Saved entries:
===============

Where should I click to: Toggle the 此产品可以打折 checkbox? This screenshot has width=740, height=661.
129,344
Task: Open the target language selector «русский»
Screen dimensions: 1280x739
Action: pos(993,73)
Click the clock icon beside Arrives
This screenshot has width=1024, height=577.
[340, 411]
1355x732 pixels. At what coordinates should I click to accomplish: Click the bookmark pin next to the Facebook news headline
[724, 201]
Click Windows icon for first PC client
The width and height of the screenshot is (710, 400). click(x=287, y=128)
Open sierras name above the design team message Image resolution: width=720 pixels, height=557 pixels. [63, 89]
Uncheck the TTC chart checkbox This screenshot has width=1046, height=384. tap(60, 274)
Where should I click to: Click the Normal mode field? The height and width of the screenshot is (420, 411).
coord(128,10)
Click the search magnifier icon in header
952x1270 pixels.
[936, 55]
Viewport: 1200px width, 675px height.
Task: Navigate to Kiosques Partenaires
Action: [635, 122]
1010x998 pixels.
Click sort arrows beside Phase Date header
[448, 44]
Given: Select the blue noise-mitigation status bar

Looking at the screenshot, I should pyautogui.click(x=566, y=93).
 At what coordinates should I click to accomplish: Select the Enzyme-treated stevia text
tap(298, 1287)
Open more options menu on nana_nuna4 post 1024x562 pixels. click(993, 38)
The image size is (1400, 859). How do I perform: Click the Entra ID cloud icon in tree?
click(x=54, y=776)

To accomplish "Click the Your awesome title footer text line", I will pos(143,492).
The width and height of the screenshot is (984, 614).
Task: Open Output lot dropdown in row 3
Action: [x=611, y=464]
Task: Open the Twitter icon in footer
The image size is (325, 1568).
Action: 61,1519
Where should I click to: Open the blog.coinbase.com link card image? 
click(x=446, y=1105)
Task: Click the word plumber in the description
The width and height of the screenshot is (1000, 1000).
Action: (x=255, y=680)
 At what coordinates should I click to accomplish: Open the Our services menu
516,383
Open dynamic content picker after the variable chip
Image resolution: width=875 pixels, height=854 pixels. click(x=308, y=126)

===============

= Problem to solve =
Each record above needs to be set down again, word for word.

= Answer section =
Where should I click to: Toggle the 此产品可以打折 checkbox? This screenshot has width=740, height=661.
129,344
Task: Open the target language selector «русский»
Screen dimensions: 1280x739
Action: pos(993,73)
Click the clock icon beside Arrives
This screenshot has width=1024, height=577.
[340, 411]
1355x732 pixels. At what coordinates should I click to accomplish: Click the bookmark pin next to the Facebook news headline
[724, 201]
Click Windows icon for first PC client
The width and height of the screenshot is (710, 400). click(x=287, y=128)
Open sierras name above the design team message Image resolution: width=720 pixels, height=557 pixels. [63, 89]
Uncheck the TTC chart checkbox This screenshot has width=1046, height=384. tap(60, 274)
Where should I click to: Click the Normal mode field? The height and width of the screenshot is (420, 411).
coord(128,10)
Click the search magnifier icon in header
952x1270 pixels.
[936, 55]
Viewport: 1200px width, 675px height.
Task: Navigate to Kiosques Partenaires
Action: [635, 122]
1010x998 pixels.
Click sort arrows beside Phase Date header
[448, 44]
Given: Select the blue noise-mitigation status bar

Looking at the screenshot, I should pyautogui.click(x=566, y=93).
 At what coordinates should I click to accomplish: Select the Enzyme-treated stevia text
tap(298, 1287)
Open more options menu on nana_nuna4 post 1024x562 pixels. click(993, 38)
The image size is (1400, 859). How do I perform: Click the Entra ID cloud icon in tree?
click(x=54, y=776)

To accomplish "Click the Your awesome title footer text line", I will pos(143,492).
The width and height of the screenshot is (984, 614).
Task: Open Output lot dropdown in row 3
Action: [x=611, y=464]
Task: Open the Twitter icon in footer
The image size is (325, 1568).
Action: 61,1519
Where should I click to: Open the blog.coinbase.com link card image? 
click(x=446, y=1105)
Task: Click the word plumber in the description
The width and height of the screenshot is (1000, 1000).
Action: (x=255, y=680)
 At what coordinates should I click to accomplish: Open the Our services menu
516,383
Open dynamic content picker after the variable chip
Image resolution: width=875 pixels, height=854 pixels. click(x=308, y=126)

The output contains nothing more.